Skip to content

Dataset Setup Instructions

Computer Vision Datasets Setup

SuperGradients provides multiple Datasets implementations.

Classification Datasets

Cifar10 Supports `download`
from super_gradients.training.datasets import Cifar10
dataset = Cifar10(..., download=True)
Imagenet 1. Download imagenet dataset: - https://image-net.org/download.php 2. Unzip:
    Imagenet
     ├──train
     │  ├──n02093991
     │  │   ├──n02093991_1001.JPEG
     │  │   ├──n02093991_1004.JPEG
     │  │   └──...
     │  ├──n02093992
     │  └──...
     └──val
        ├──n02093991
        ├──n02093992
        └──...
3. Instantiate the dataset:
from super_gradients.training.datasets import ImageNetDataset
train_set = ImageNetDataset(root='.../Imagenet/train', ...)
valid_set = ImageNetDataset(root='.../Imagenet/val', ...)

Detection Datasets

Coco 1. Download coco dataset: - annotations: http://images.cocodataset.org/annotations/annotations_trainval2017.zip - train2017: http://images.cocodataset.org/zips/train2017.zip - val2017: http://images.cocodataset.org/zips/val2017.zip 2. Unzip and organize it as below:
    coco
    ├── annotations
    │      ├─ instances_train2017.json
    │      ├─ instances_val2017.json
    │      └─ ...
    └── images
        ├── train2017
        │   ├─ 000000000001.jpg
        │   └─ ...
        └── val2017
            └─ ...
3. Instantiate the dataset:
from super_gradients.training.datasets import COCODetectionDataset
train_set = COCODetectionDataset(data_dir='.../coco', subdir='images/train2017', json_file='instances_train2017.json', ...)
valid_set = COCODetectionDataset(data_dir='.../coco', subdir='images/val2017', json_file='instances_val2017.json', ...)
PascalVOC 2007 & 2012 Supports `download`
from super_gradients.training.datasets import PascalVOCDetectionDataset
train_set = PascalVOCDetectionDataset(download=True, ...)

__DATA SEGMENT__:
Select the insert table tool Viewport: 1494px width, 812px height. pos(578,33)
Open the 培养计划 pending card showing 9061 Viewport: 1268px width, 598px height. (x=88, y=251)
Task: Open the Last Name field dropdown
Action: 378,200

__EXERCISES TO COMPLETE__:
1. List every dataset class that the SuperGradients setup instructions above import from super_gradients.training.datasets.
2. Summarize the SuperGradients dataset setup instructions in two sentences.
3. Carry the SuperGradients dataset setup instructions forward from their last sentence.

__OUTPUTS IN ORDER__:
1.
- Cifar10
- ImageNetDataset
- COCODetectionDataset
- PascalVOCDetectionDataset

2. SuperGradients provides several dataset implementations, grouped into classification datasets (Cifar10 and Imagenet) and detection datasets (Coco and PascalVOC 2007 & 2012). Cifar10 and PascalVOC support download by passing download=True, while Imagenet and Coco must be downloaded, unzipped into a given folder structure, and then instantiated with paths to their training and validation data.

3.
Dataset Structure:
    Dataset structure:
        ├─images
        │   ├─ train2012
        │   ├─ val2012
        │   ├─ VOCdevkit
        │   │    ├─ VOC2007
        │   │    │  ├──JPEGImages
        │   │    │  ├──SegmentationClass
        │   │    │  ├──ImageSets
        │   │    │  ├──ImageSets/Segmentation
        │   │    │  ├──ImageSets/Main
        │   │    │  ├──ImageSets/Layout
        │   │    │  ├──Annotations
        │   │    │  └──SegmentationObject
        │   │    └──VOC2012
        │   │       ├──JPEGImages
        │   │       ├──SegmentationClass
        │   │       ├──ImageSets
        │   │       ├──ImageSets/Segmentation
        │   │       ├──ImageSets/Main
        │   │       ├──ImageSets/Action
        │   │       ├──ImageSets/Layout
        │   │       ├──Annotations
        │   │       └──SegmentationObject
        │   ├─train2007
        │   ├─test2007
        │   └─val2007
        └─labels
            ├─train2012
            ├─val2012
            ├─train2007
            ├─test2007
            └─val2007
Yolo/Darknet format 1. Download your dataset (can be from https://roboflow.com/universe) 2. You should have a structure similar to this.
     data_dir
     └── train/test/val
         ├── images
         │      ├─ 0001.jpg
         │      ├─ 0002.jpg
         │      └─ ...
         └── labels
                ├─ 0001.txt
                ├─ 0002.txt
                └─ ...
*Note: train/test/val folders are not required, any folder structure is supported.* 3. Instantiate the dataset:
from super_gradients.training.datasets import YoloDarknetFormatDetectionDataset
data_set = YoloDarknetFormatDetectionDataset(data_dir='<path-to>/data_dir', images_dir="<train/test/val>/images", labels_dir="<train/test/val>/labels", classes=["<to-fill>"])

Segmentation Datasets

Cityscapes 1. Download dataset: - a. Cityscapes dataset: - gtFine: https://www.cityscapes-dataset.com/file-handling/?packageID=1 - leftImg8bit: https://www.cityscapes-dataset.com/file-handling/?packageID=3 - b. metadata folder: https://deci-pretrained-models.s3.amazonaws.com/cityscape_lists.zip 2. a. Unzip and organize cityscapes dataset as below:
  root_dir (in recipe default to /data/cityscapes)
      ├─── gtFine
      │       ├── test
      │       │     ├── berlin
      │       │     │   ├── berlin_000000_000019_gtFine_color.png
      │       │     │   ├── berlin_000000_000019_gtFine_instanceIds.png
      │       │     │   └── ...
      │       │     ├── bielefeld
      │       │     │   └── ...
      │       │     └── ...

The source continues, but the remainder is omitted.